Besides indentation, the other annoying thing about Jekyll is how lines consisting of purely Liquid tags end up as blank lines, especially when within loops.

I'm not keen on the idea of using yet more Liquid tags to solve a problem with Liquid tags so I toyed with the idea of stripping the blank lines out with a shell script I could run after the site had been generated:

for file in `find _site/ -name "*.html" -print`; do
    sed  -E '/^[[:space:]]*$/ d' $file > tmp;
    mv tmp $file;

But I then realised the flaw with this approach is that it would also strip blank lines from inside <pre> and/or <code> blocks which is almost certainly not what I want.

Fixing properly, at source, in Jekyll is a no-no at the moment as I'm intentionally running an older version due to the bizarre idea to introduce a dependency on Node.js.

I thought about using Nokogiri to delete the relevant nodes, but I couldn't figure out how to identify the correct nodes. This was something I tried:

doc.xpath('//text()[not(ancestor::code) and normalize-space(.)=""]').remove

But the problem is that it's node based instead of line based and so differentiating between intentionally "empty" (indenting) nodes and completely blank lines is tricky (well it was for me, any way).
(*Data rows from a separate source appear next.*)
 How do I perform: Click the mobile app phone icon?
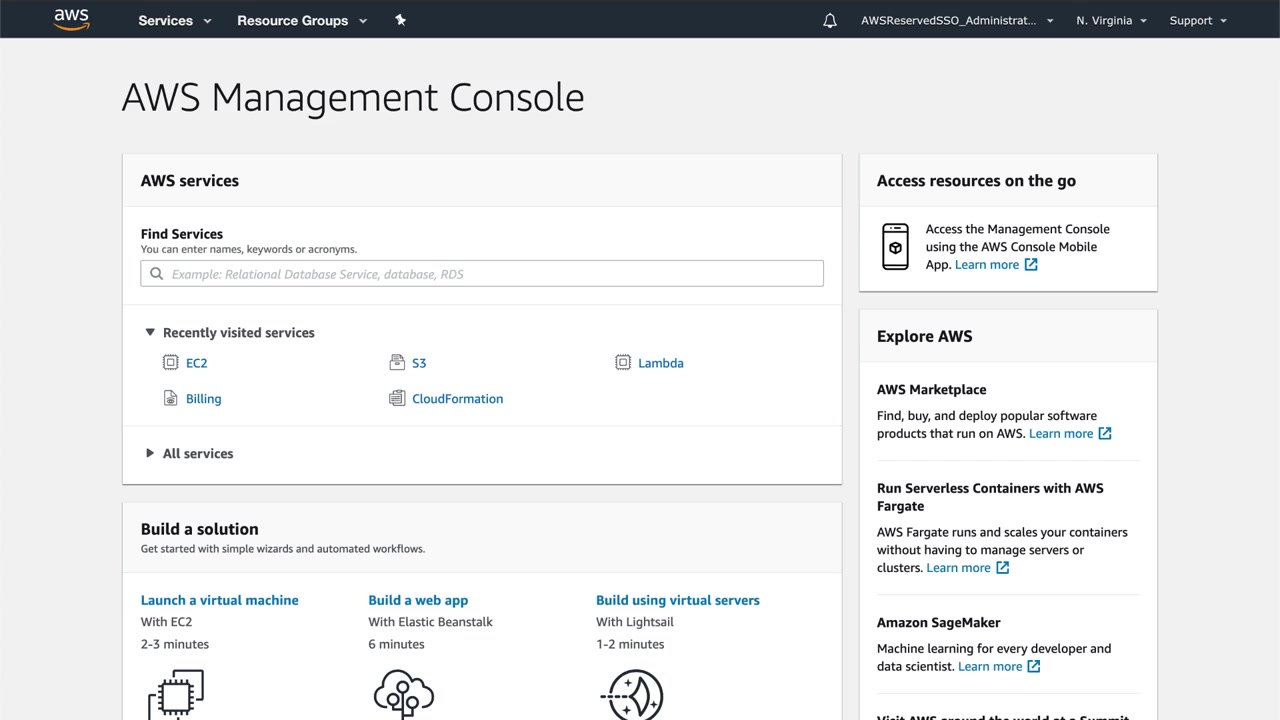pyautogui.click(x=895, y=247)

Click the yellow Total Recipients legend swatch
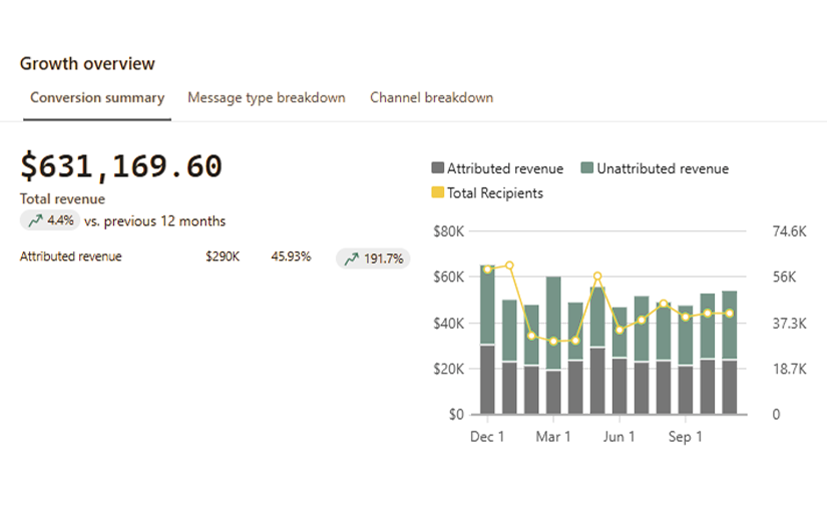[437, 193]
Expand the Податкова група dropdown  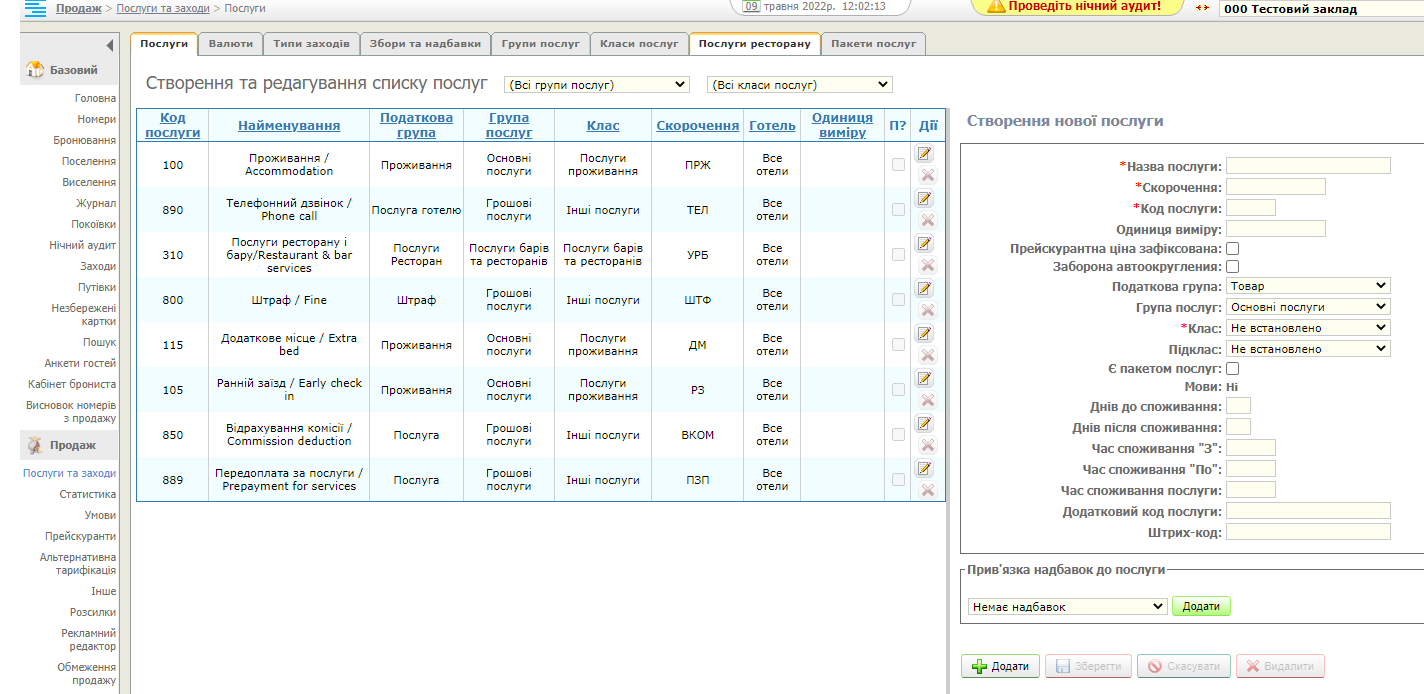(1308, 286)
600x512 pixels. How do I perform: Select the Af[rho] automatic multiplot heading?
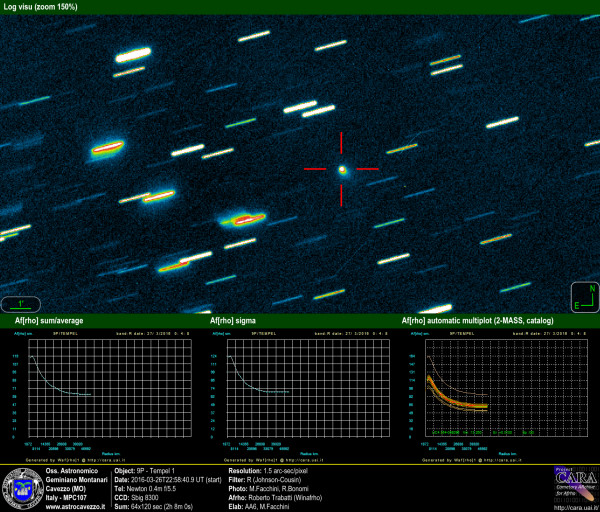pos(477,321)
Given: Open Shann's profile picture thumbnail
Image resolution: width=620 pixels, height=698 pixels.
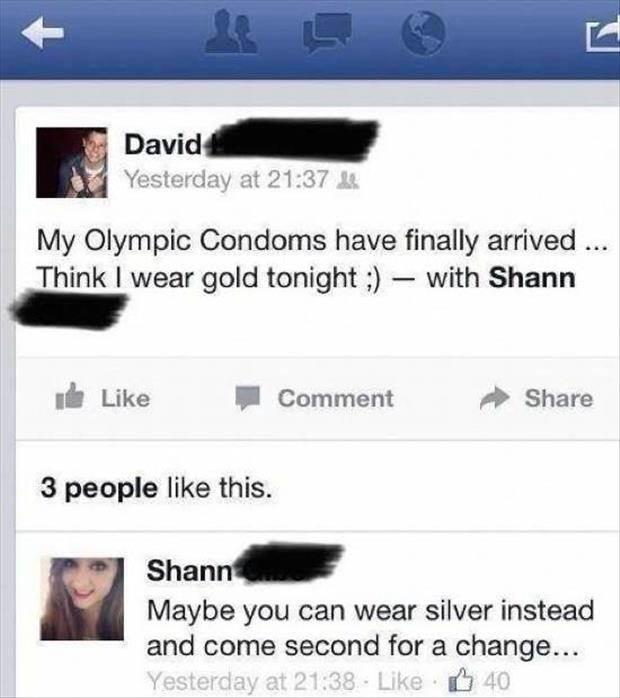Looking at the screenshot, I should (82, 599).
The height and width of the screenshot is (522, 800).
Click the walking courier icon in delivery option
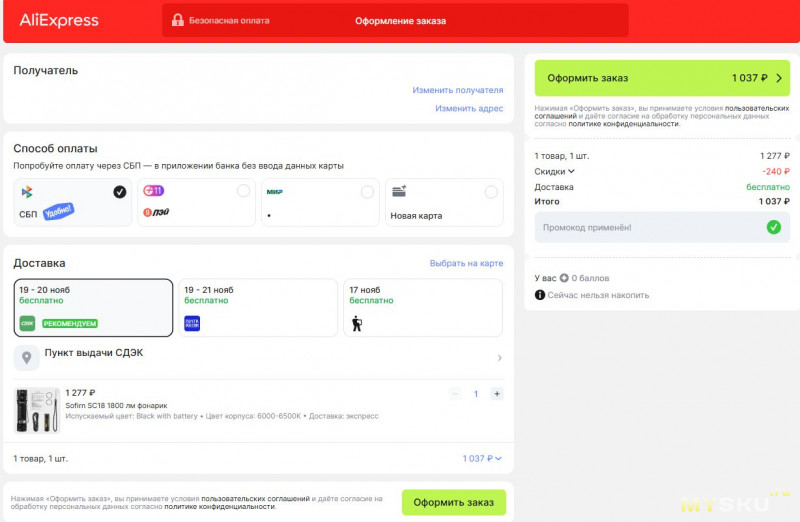click(357, 323)
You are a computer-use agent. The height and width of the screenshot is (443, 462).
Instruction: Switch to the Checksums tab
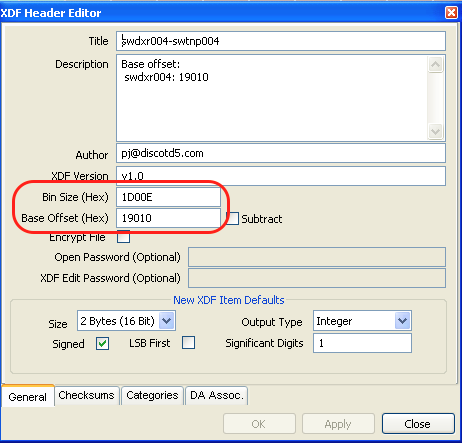click(86, 396)
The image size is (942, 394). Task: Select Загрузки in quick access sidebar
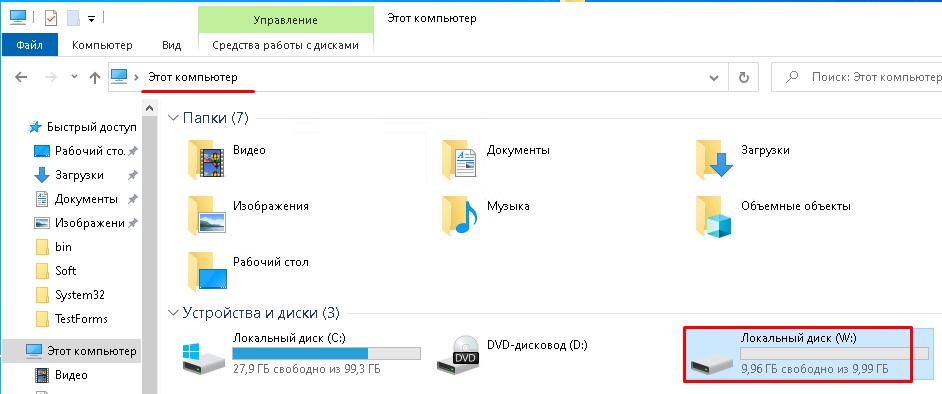pos(79,175)
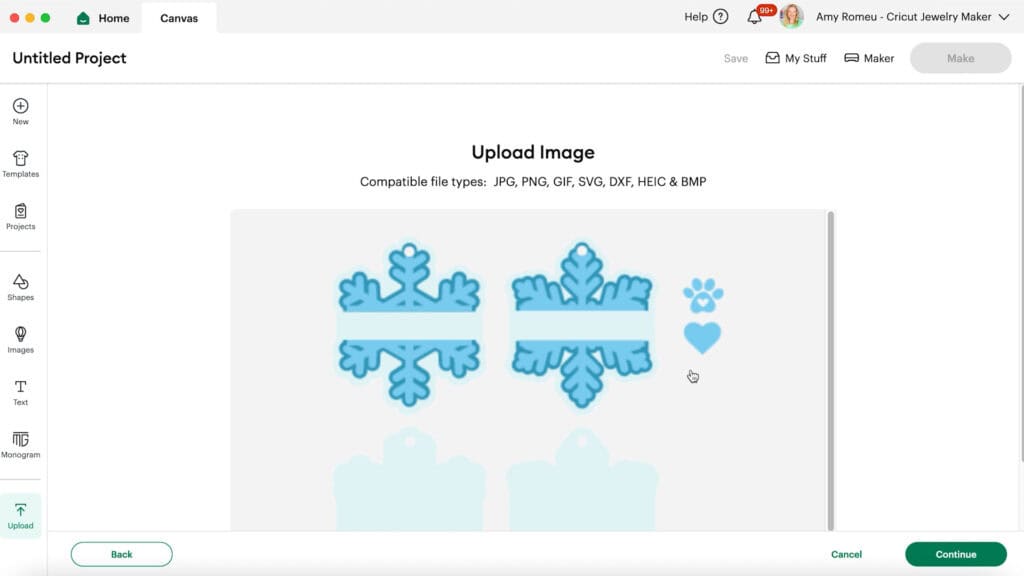Expand the Amy Romeu account dropdown

pyautogui.click(x=1004, y=17)
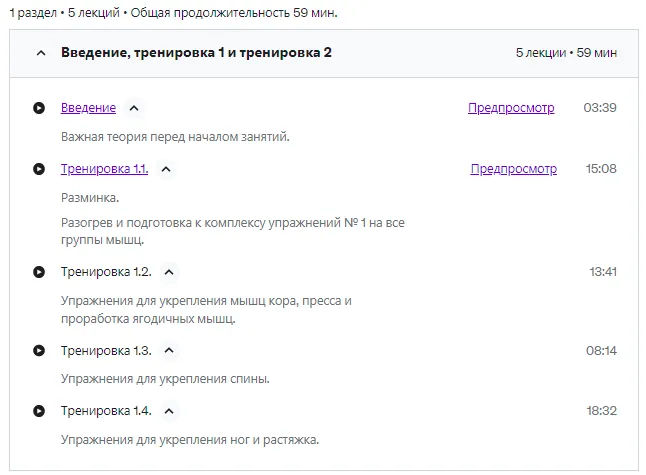646x475 pixels.
Task: Select the Тренировка 1.4. lecture title
Action: pyautogui.click(x=106, y=410)
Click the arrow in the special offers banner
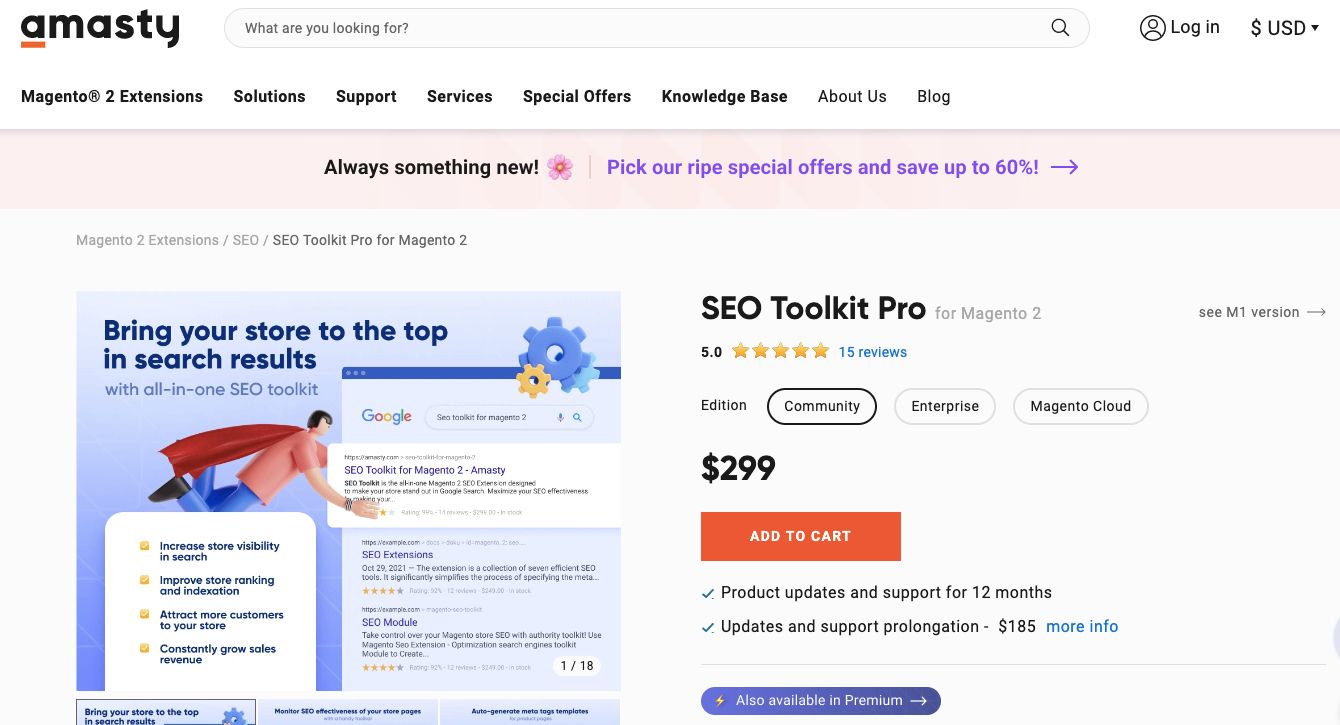 tap(1064, 167)
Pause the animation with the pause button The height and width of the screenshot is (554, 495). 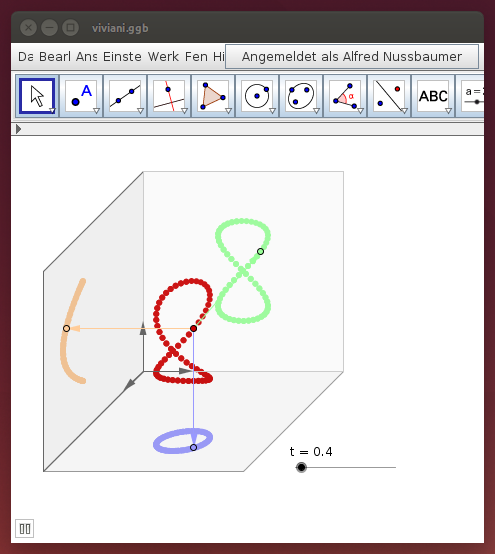pos(25,529)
So I settled on a quick and dirty, but surely wrong, approach to do this:

Dir['_site/**/*.html'].each do |file|
    file_to_strip = IO.readlines(file)
    fout = File.open("temp.html", "w")
    in_code_block = false
    file_to_strip.each do |line|
        if line.include?("<code>") or line.include?("<pre>")
            in_code_block = true
        if (not in_code_block and not line.strip.empty?) or in_code_block
            fout << line
        if line.include?("</code>") or line.include?("</pre>")
            in_code_block = false
    File.rename("temp.html", file)

All this does is open each file recursively in the _site directory, read each line of each file and if the line is blank and outside a <pre> and/or <code> block it gets stripped, otherwise it goes through ok.